Protesters were arrested after chaining themselves to an escalator in a Maryland hotel Sunday.
Officers arrested 12 protesters who had chained themselves to an escalator at a Hyatt Regency hotel, reports WBALTV. Police said that they received a call around 1:45 p.m. EST Sunday to come to the hotel lobby because protesters were blocking the escalator. They were protesting the Maryland Fraternal Order of Police (FOP) during its conference.
Protesters did not leave when hotel security advised them to; the Fire Department and police officers had to cut the chains on the protesters. They were taken into custody shortly afterwards.
According to the Baltimore Sun, protesters cheered for those who had been arrested as they were taken into police wagons. Fellow activists set up a fundraiser online to raise money for bail.
Demonstrators called the FOP a “good ol’ boys club.”

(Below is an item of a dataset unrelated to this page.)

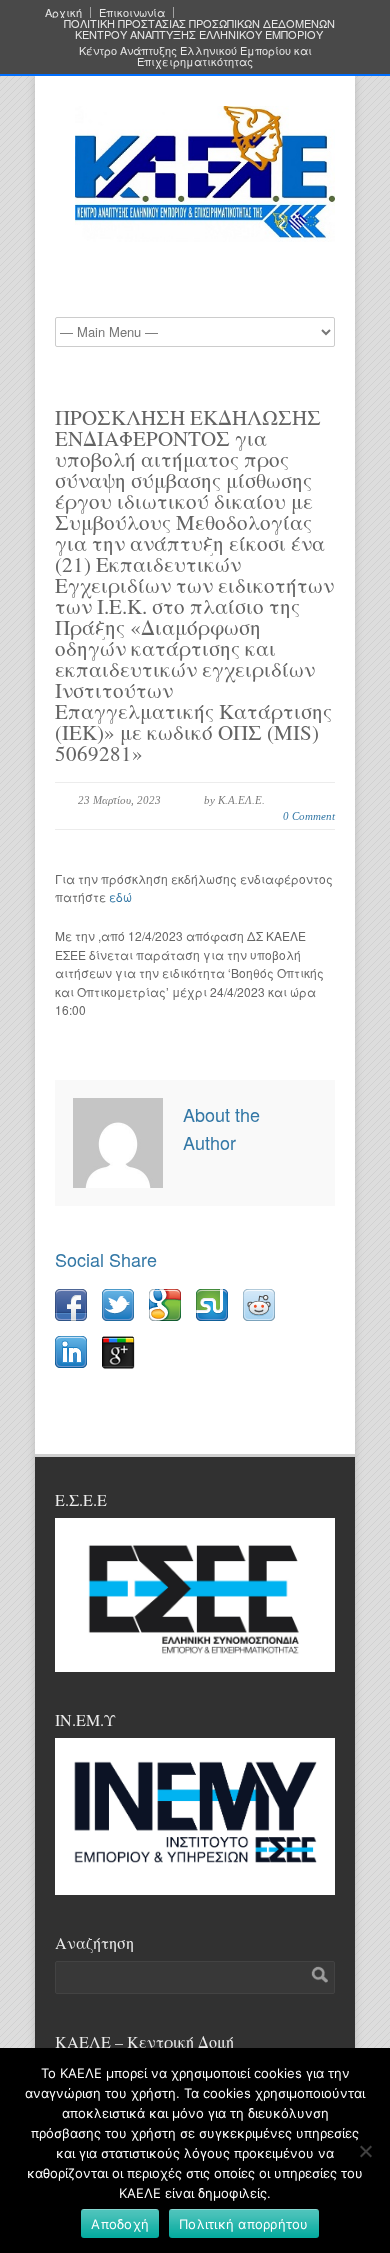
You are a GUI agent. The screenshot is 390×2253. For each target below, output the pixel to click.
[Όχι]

“The FOP is the No. 1 obstruction to police accountability and justice. They operate more as a good ol’ boys club instead of a union … We caused fop members who were coming in for the conference to cancel their reservations so we are shutting down the FOP,” Ralikh Hayes, an organizer of the protest, said.
The protest also referred to the report the Department of Justice (DOJ) released on the Baltimore Police Department. The report said the Baltimore police department performed unconstitutional stops, arrests, and used excessive force that led to different outcomes for black citizens. (RELATED: DOJ Report Charges Baltimore Cops With Racism)

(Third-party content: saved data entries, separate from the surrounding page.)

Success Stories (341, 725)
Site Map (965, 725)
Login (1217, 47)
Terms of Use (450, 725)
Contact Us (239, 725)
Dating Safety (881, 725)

Some demonstrators wore shirts reading “Justice 4 Korryn Gaines.” Gaines was shot by the police when they tried to serve her a warrant for her failure to appear in court. After an hours-long confrontation during which Gaines threatened police with her shotgun, police fatally shot her. (RELATED: Police Shoot Woman Who Allegedly Threatened Them With A Gun)
They also demanded the release of the names of the officers who shot Gaines, as well as the officers who had been mentioned in the DOJ report on the Baltimore Police Department.
Hayes repeated the demands of the “Vision For Black Lives Platform,” the new agenda that calls for reparations for slavery.
“Our vision is a world where safety and security is not dependent on the enforcers of the state but rather where all people have access to quality food, shelter, health care and education and where racial, economic and gender equality flourish,” Hayes said.